═══ Extract ═══

But did you book your ticket with airline miles? You may not be so lucky – unless if you booked with Delta SkyMiles. Delta has confirmed that it’s treating these free change and cancellation waivers exactly the same, whether you booked with cash or SkyMiles.

“The same rules apply whether a flight is booked with cash or miles,” Delta said. “For award flights that qualify for a change fee waiver, we are also waiving the mile redeposit fee.”

And any taxes and fees paid for your award ticket will get refunded, too.

Delta typically charges a $150 redeposit fee to cancel an award booking to get your miles back. Waiving that fee is typically reserved for top-tier Delta Platinum or Medallion status holders – it’s one of the best perks of Medallion status.

But amid this uncertainty, everyone gets that treatment. It applies to all tickets booked through June 30, as well as any previously booked awards scheduled for travel through September.

═══ Given information ═══

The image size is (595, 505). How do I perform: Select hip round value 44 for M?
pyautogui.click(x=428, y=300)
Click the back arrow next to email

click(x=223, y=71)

═══

» Work to complete
a - Name each fee or charge that the extract says Delta waives or refunds on award tickets.
b - According to the extract, which award bookings does the waiver cover?

» Responses to the tasks
a -
- The change fee, on award flights that qualify for the waiver
- The mile redeposit fee, normally $150
- Taxes and fees paid for the award ticket, which are refunded

b - All tickets booked through June 30, plus previously booked awards scheduled for travel through September.